I had one margarita and got the worst headache of my life... its like my liver has senior week ptsd
you can officially check off peeing off the 5th floor while shouting "I want to break the guinness world record for longest piss stream" off your college to do list.
Dude. I only took a 20 out the ATM last night. How do I have 83 ones?
You stole from the strippers again.

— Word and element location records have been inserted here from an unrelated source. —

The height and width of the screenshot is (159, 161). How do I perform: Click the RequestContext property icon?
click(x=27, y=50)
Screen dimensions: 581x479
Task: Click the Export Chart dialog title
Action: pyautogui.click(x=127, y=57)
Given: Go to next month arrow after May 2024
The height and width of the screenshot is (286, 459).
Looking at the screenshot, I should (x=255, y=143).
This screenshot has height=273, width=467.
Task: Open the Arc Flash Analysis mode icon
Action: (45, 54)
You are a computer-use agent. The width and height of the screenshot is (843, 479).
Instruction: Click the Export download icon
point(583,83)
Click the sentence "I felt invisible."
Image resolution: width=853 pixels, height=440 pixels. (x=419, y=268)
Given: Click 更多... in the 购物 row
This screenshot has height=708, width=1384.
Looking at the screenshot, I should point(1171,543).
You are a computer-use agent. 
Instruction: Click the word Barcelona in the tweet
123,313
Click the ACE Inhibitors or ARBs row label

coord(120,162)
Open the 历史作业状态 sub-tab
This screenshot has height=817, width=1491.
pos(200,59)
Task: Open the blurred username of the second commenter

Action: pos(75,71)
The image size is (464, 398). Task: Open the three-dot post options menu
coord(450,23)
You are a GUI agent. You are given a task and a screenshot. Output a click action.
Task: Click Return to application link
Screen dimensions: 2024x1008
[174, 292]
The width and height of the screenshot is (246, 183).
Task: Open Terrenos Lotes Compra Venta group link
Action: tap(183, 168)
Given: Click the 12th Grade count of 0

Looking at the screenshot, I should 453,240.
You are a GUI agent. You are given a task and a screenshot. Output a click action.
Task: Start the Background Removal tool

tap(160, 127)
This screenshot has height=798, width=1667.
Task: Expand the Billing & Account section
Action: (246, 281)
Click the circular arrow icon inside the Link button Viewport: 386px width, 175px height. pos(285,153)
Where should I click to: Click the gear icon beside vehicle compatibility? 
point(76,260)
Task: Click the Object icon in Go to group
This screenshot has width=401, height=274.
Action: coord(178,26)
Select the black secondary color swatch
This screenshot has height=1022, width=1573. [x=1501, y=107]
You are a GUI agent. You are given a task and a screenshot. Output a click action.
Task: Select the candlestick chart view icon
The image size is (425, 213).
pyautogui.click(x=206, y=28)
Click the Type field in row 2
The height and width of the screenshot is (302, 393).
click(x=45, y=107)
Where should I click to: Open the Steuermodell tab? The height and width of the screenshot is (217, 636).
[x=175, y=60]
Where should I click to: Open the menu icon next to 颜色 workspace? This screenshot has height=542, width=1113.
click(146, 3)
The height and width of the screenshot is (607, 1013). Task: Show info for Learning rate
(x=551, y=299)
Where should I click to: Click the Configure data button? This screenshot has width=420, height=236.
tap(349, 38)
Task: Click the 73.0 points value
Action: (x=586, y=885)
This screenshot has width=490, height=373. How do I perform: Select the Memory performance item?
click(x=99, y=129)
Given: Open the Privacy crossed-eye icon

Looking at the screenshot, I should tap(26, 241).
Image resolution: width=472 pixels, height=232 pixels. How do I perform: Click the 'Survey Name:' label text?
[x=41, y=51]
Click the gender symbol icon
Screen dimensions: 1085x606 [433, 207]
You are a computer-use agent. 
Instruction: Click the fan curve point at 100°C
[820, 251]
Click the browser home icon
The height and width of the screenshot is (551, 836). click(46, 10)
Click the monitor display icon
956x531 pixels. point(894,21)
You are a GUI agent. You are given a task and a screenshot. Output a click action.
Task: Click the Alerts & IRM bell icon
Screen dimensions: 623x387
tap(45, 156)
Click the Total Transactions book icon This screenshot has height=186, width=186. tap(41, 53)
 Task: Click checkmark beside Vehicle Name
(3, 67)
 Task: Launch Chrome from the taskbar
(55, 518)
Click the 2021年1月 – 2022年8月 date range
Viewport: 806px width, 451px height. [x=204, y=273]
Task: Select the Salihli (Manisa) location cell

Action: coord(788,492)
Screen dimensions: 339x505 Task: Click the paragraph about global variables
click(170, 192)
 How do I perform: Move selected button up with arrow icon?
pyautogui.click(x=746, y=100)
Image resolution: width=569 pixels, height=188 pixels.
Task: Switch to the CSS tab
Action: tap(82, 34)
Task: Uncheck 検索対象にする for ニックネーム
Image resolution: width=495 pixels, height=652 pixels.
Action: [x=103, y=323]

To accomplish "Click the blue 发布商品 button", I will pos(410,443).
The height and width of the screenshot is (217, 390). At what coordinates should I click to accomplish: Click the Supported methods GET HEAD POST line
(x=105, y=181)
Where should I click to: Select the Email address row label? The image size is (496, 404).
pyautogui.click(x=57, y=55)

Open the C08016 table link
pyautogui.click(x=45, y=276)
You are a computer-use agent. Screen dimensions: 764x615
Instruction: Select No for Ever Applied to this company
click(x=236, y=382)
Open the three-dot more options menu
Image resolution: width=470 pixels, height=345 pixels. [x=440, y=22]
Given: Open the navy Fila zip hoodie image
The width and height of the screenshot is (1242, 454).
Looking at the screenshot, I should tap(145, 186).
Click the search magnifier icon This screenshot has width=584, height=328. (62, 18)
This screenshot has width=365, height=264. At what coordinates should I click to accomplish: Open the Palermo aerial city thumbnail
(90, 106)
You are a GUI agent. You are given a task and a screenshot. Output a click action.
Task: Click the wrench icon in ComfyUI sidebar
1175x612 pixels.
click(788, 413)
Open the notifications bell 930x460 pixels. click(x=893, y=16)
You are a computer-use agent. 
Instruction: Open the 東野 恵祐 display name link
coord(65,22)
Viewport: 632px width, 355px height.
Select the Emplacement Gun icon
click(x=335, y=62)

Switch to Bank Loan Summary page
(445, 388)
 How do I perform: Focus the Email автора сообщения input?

I wish I was ninja like you
Bruce the cab driver wants to take me on a date to see Taken 2
Your stoned with a 2 year old in the room....and that makes you want to have babies?!
The school security guard knows my name.... I think I'm missing some memories...
Is it inception if it feels like another uterus is going to burst out of my current uterus?
I only blacked out one night of three if that isn't fucking personal growth idk what is
I just lifted up my shirt to scratch my stomach n a Dorito flew out of my pullover n it legit scared me when it hit me.
I used my dress as a plate for pizza rolls last night
THEY DIDN'T THROW MY PORN AWAY!!!!
I'm the kind of gay who carries his anxiety medication in case the club scene gets too fierce
I can't possibly be the only person who has ever eaten Cheetos with a spoon to avoid the powder getting in my fingers
stop texting me about your public sex.
says she who narrated getting eaten out in a movie theatre over text to me
I'm eating cold pizza from work and drinking beer from a wine glass trying to decide if I want to shower or just rub one out and go to sleep. How have I ever gotten laid?
Because you're really hot before taking the time to actually get to know you.